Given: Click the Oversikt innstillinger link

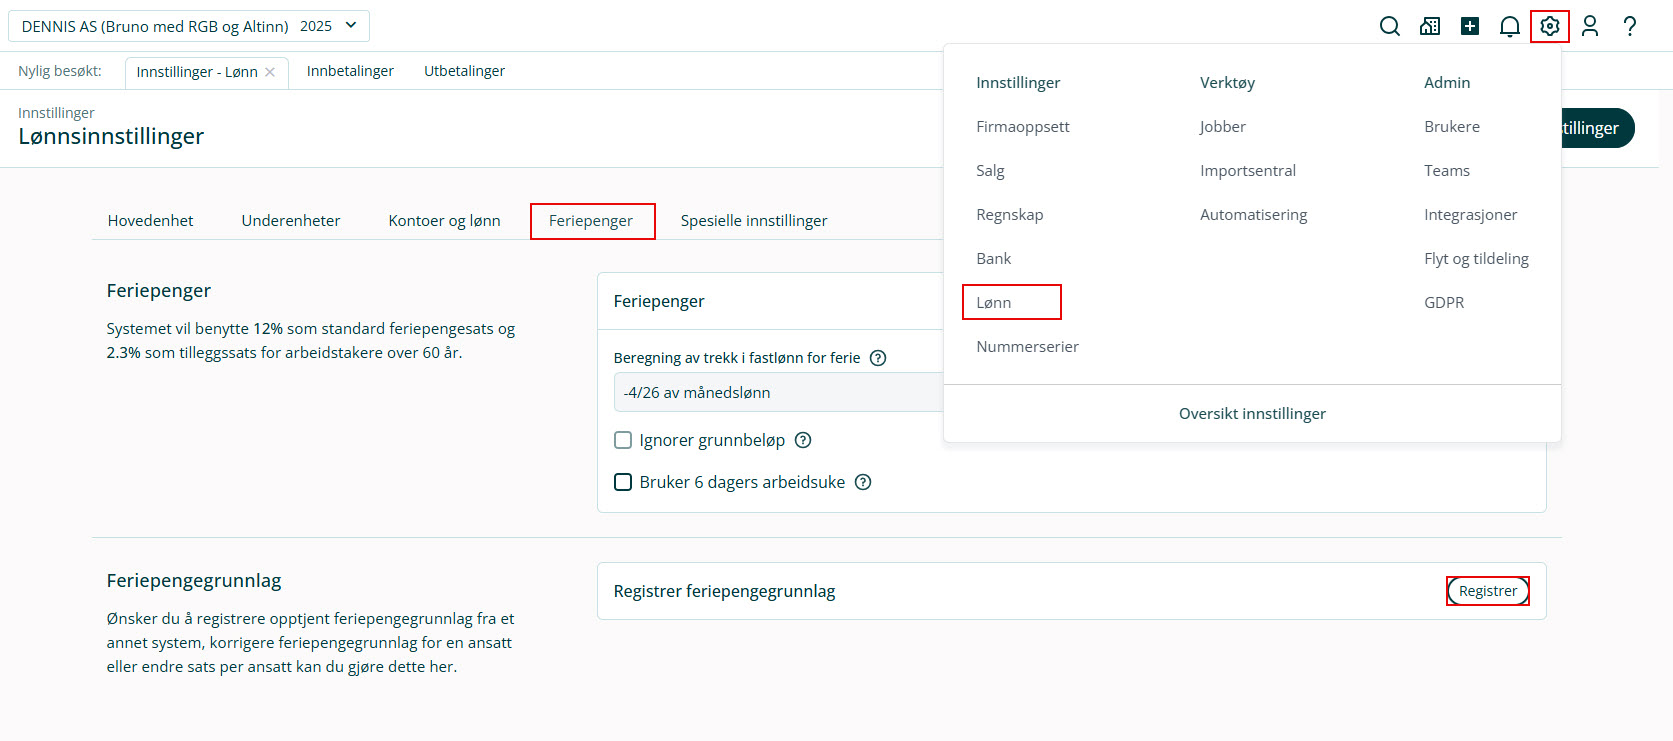Looking at the screenshot, I should (1252, 414).
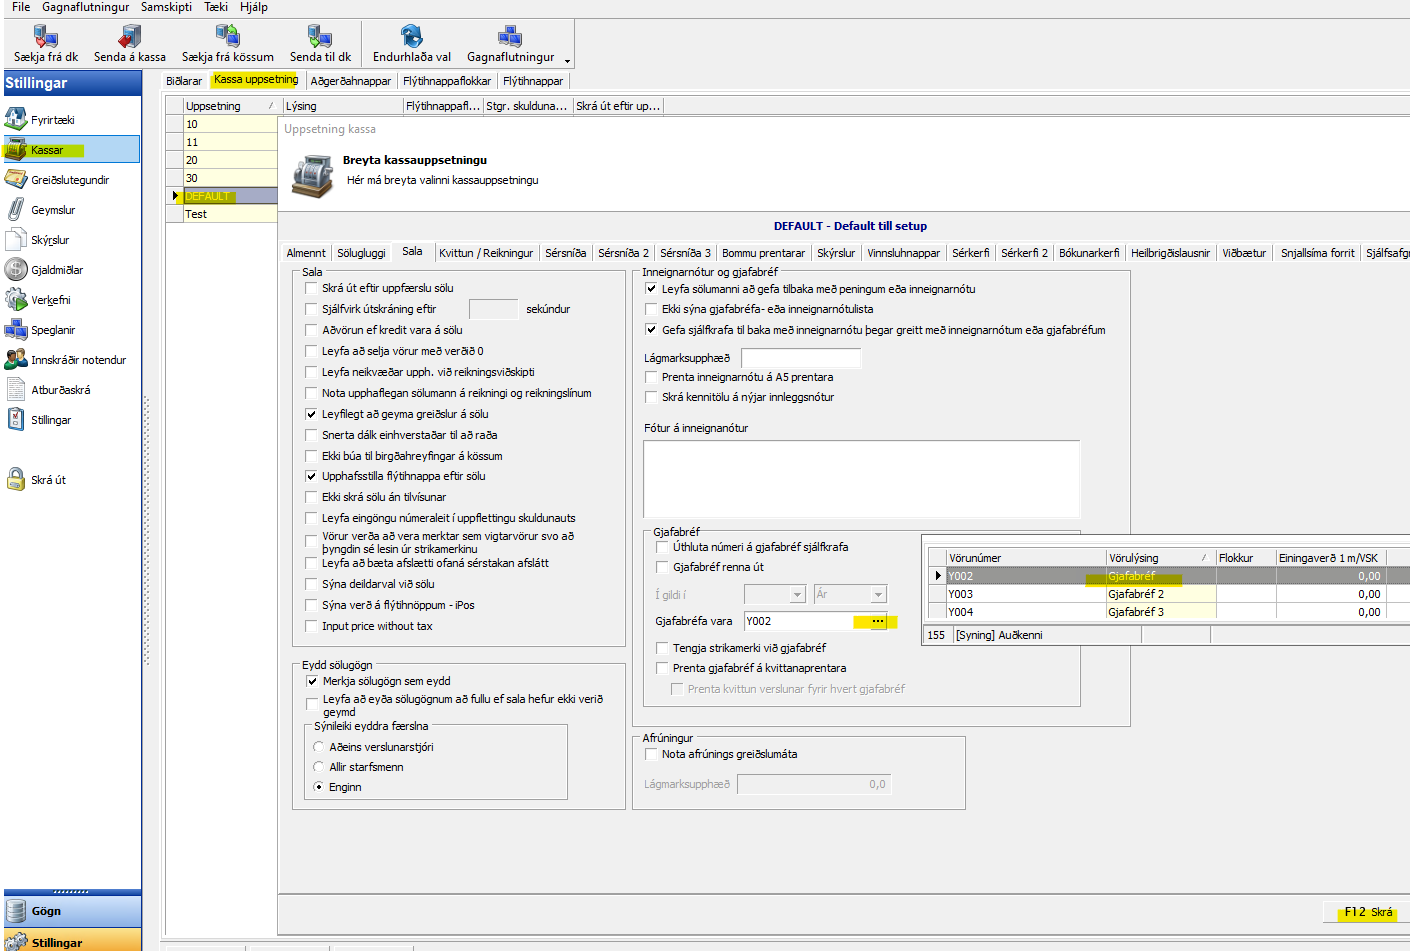Image resolution: width=1410 pixels, height=951 pixels.
Task: Open the Gagnaflutningur toolbar overflow arrow
Action: pyautogui.click(x=567, y=61)
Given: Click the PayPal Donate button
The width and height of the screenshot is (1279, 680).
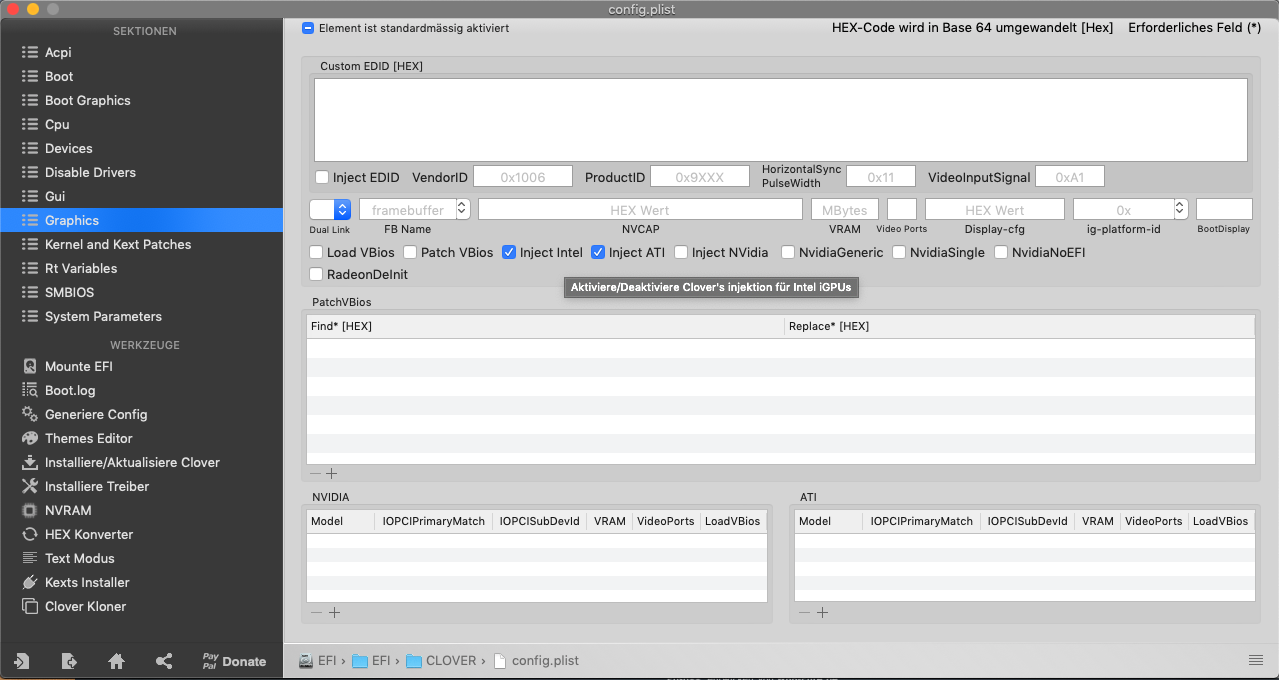Looking at the screenshot, I should 234,661.
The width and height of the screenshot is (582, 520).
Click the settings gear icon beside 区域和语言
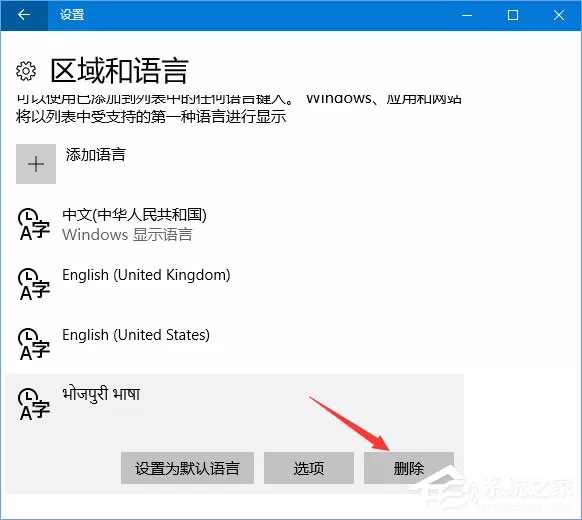pos(26,71)
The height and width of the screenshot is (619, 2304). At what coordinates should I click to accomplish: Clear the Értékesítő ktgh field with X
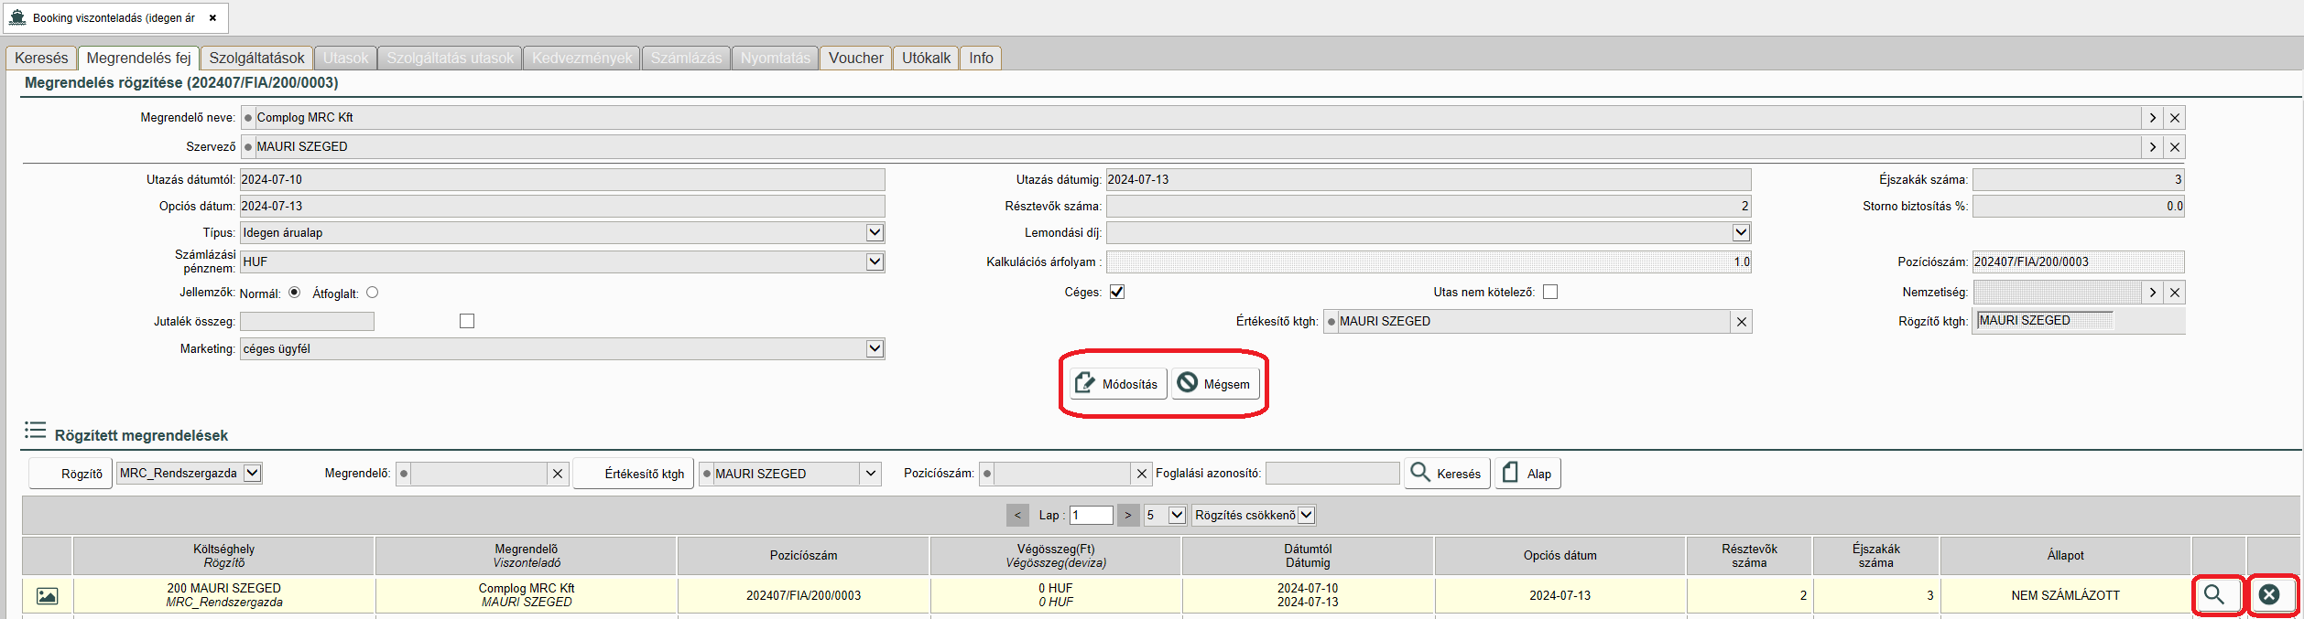[x=1741, y=322]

- Task to carry out
Write out exactly the lines from the line holding "Click the settings gear icon beside 区域和语言" through the last line of the records above, inclusive, and nothing more. Leave out the pictures.

- Finished task
Click the settings gear icon beside 区域和语言
pos(26,71)
The height and width of the screenshot is (619, 2304). At what coordinates should I click to accomplish: Clear the Értékesítő ktgh field with X
[x=1741, y=322]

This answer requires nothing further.